After hours of impassioned speeches and debate, House Speaker Seth Walker (wearing a red rose) proclaimed, “The hour has come. The battle has been fought and won, and I move . . . that the motion to concur in the Senate action (to pass suffrage) goes where it belongs—to the table.” The anti-suffrage faction was hoping to kill the motion by postponing it until the next legislative session, after the fall elections. Harry was hoping to table it also. His district was split, but beginning to turn against suffrage. He was up for re-election in the fall.
The roll was called, Harry voted “Aye” for tabling the bill. The result was 48-48. A tie automatically goes to the “Nay” vote. Speaker Walker called for a recount.
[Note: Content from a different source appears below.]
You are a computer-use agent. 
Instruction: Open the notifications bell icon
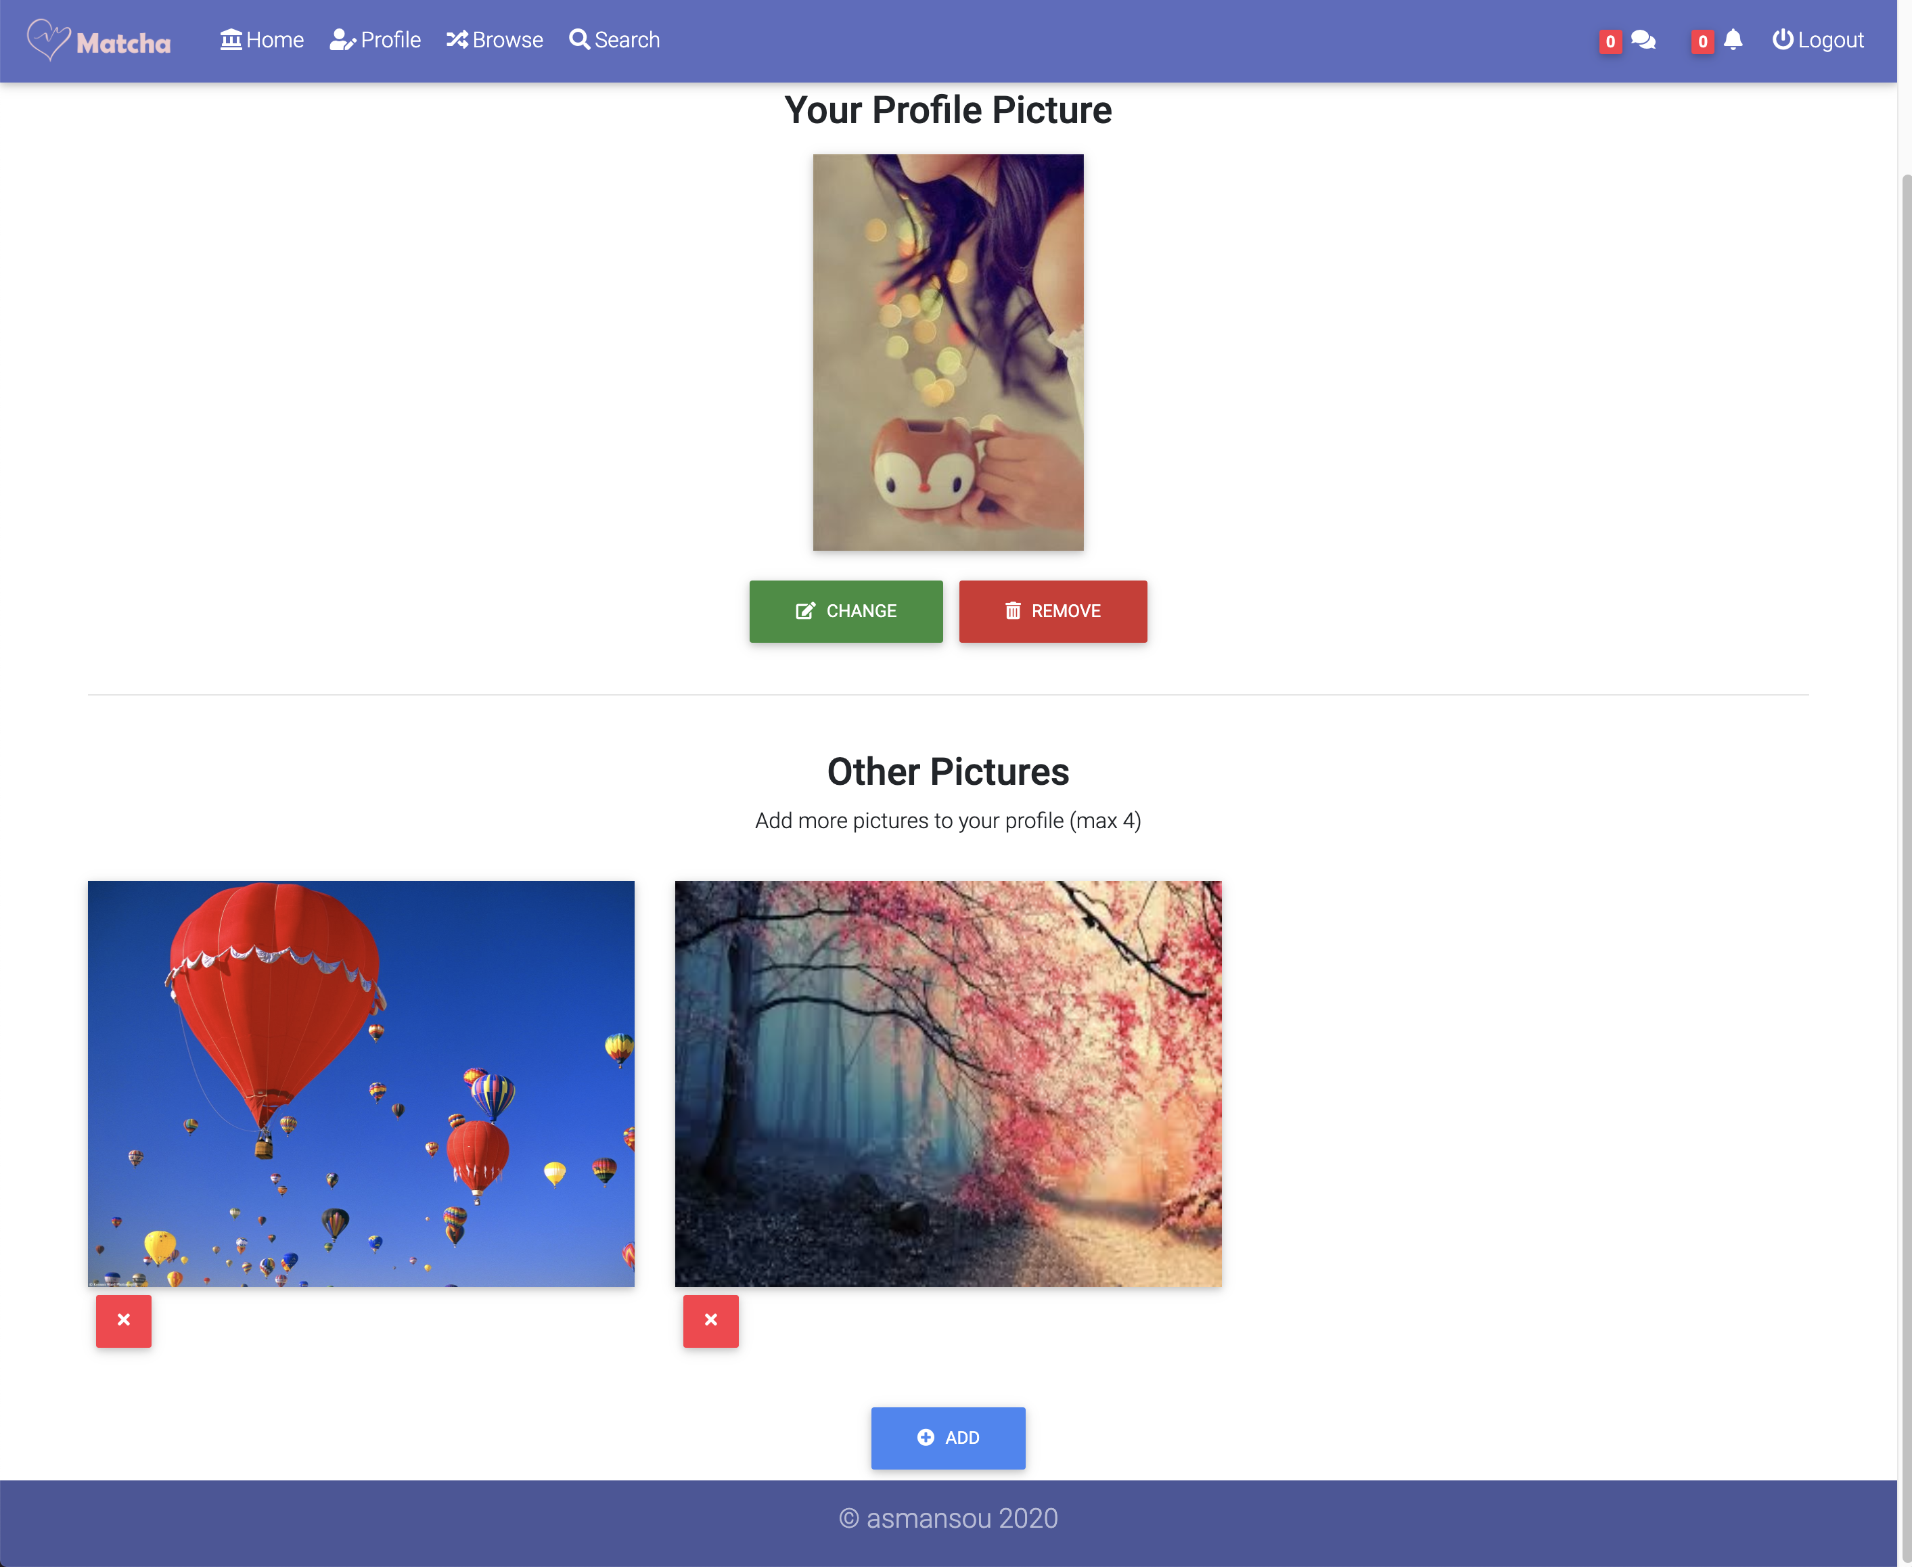1732,40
Again Harry voted “Aye” and again the vote was deadlocked 48-48. The motion would go to a vote.
It’s easy to imagine young Harry, sitting in the stuffy chamber, a bead of sweat running down his brow, nervously twitching the corner of the letter he received just that morning. Among pages of family news, his mother inserted “Hurrah, and vote for suffrage! Don’t keep them in doubt. I notice some of the speeches against. They were bitter. I have been watching to see how you stood, but have not noticed anything yet.” She ended her missive with “… Don’t forget to be a good boy and help Mrs. Catt put the ‘rat’ in ratification.”
The roll was called again, and again Harry voted “Aye,” in favor of ratification. Anti-suffrage activists hounded Harry. Legend has it that he crept across a third-floor ledge and hid in the attic of the state capitol to avoid the angry mob. It is known that Harry had to change his hotel and hire a bodyguard for safety, and he was charged with trumped up accusations of bribery of which he was eventually acquitted. Despite all this, he won re-election in the fall and spent most of his life in public service.
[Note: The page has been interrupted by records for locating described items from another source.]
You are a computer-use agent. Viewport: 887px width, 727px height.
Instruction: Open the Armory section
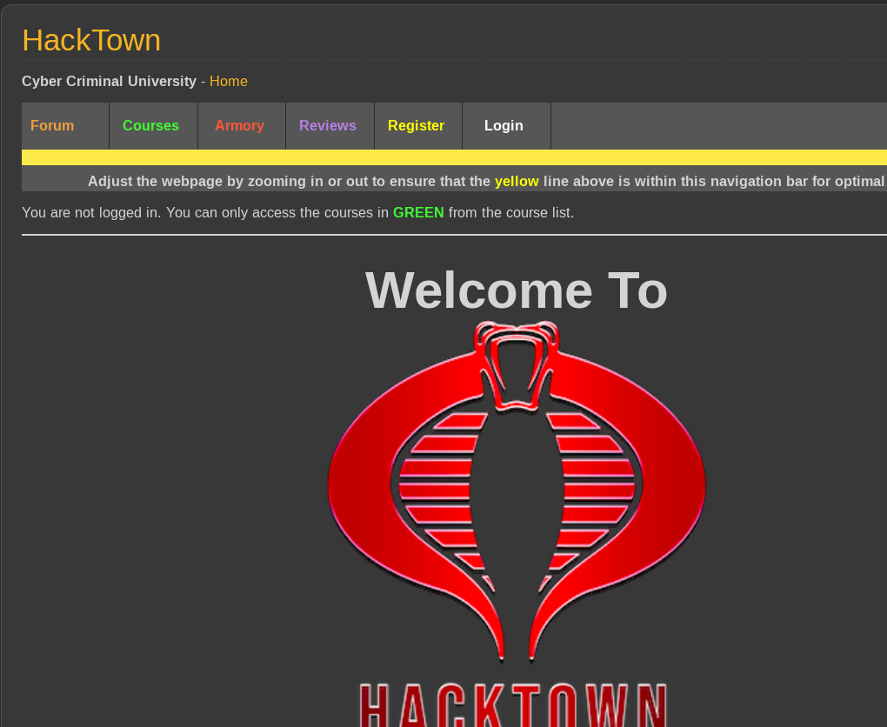point(239,126)
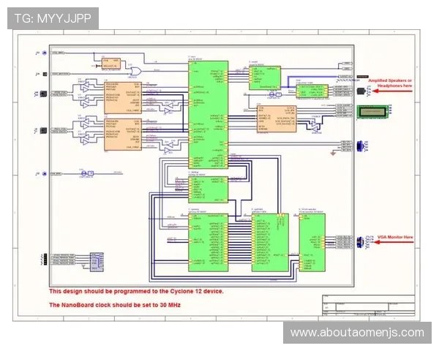Click the orange block in the right middle

276,118
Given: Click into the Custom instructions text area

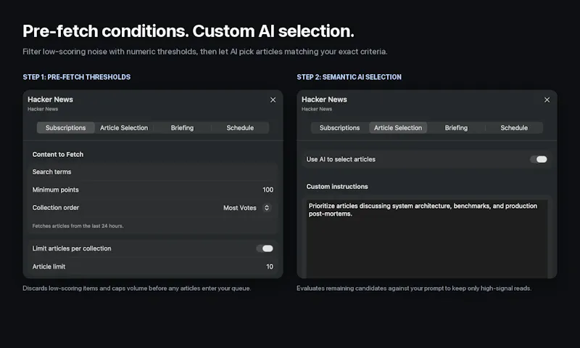Looking at the screenshot, I should click(427, 239).
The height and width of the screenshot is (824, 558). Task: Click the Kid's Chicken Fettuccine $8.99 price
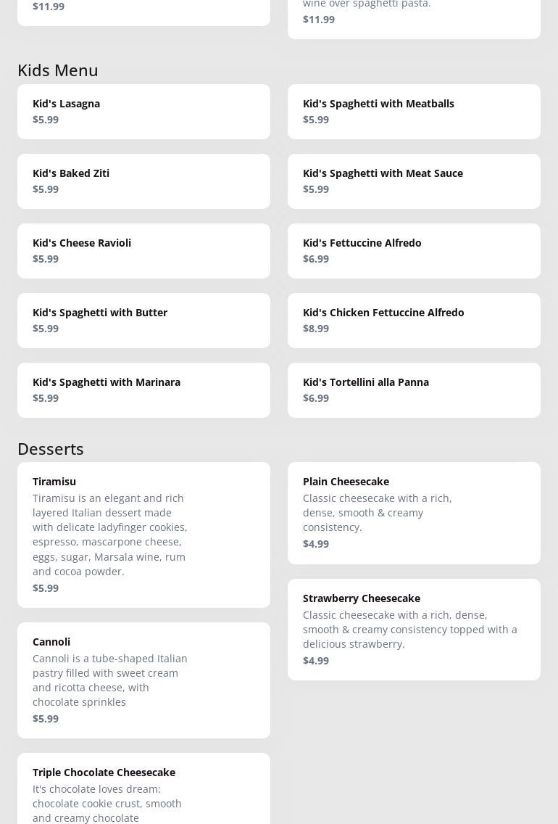point(316,329)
His mother, known as Miss Febb, graduated from U.S. Grant University (now Tennessee Wesleyan University) in 1894 and was married that same year. The couple bought a farm in Niota where they raised their four children. Miss Febb taught school until she was widowed in 1916. She took over the farm, paid it off and made farming and child rearing her life’s work. Strong-willed and intelligent, she reportedly read 4 newspapers a day and subscribed to a dozen magazines.
On June 9, 2018, the Suffrage Coalition unveiled the Burn Memorial in Knoxville Tennessee honoring Miss Febb and her son Harry. The Tennessee Legislature also unanimously passed a resolution designating August 18 as Febb Burn day!
Harry T. Burn inserted a personal statement in the House Journal explaining his decision. It is a testament to courage, morality and filial devotion.
“I want to state that I changed my vote in favor of ratification first because I believe in full suffrage as a right; second, I believe we had a moral and legal right to ratify; third, I knew that a mother’s advice is always safest for a boy to follow and my mother wanted me to vote for ratification; fourth, I appreciated the fact that an opportunity such as seldom comes to a mortal man to free seventeen million women from political slavery was mine; fifth, I desired that my party in both State and nation might say that it was a republican from the East mountains of Tennessee . . . who made national woman suffrage possible at this date, not for personal glory but for the glory of his party.”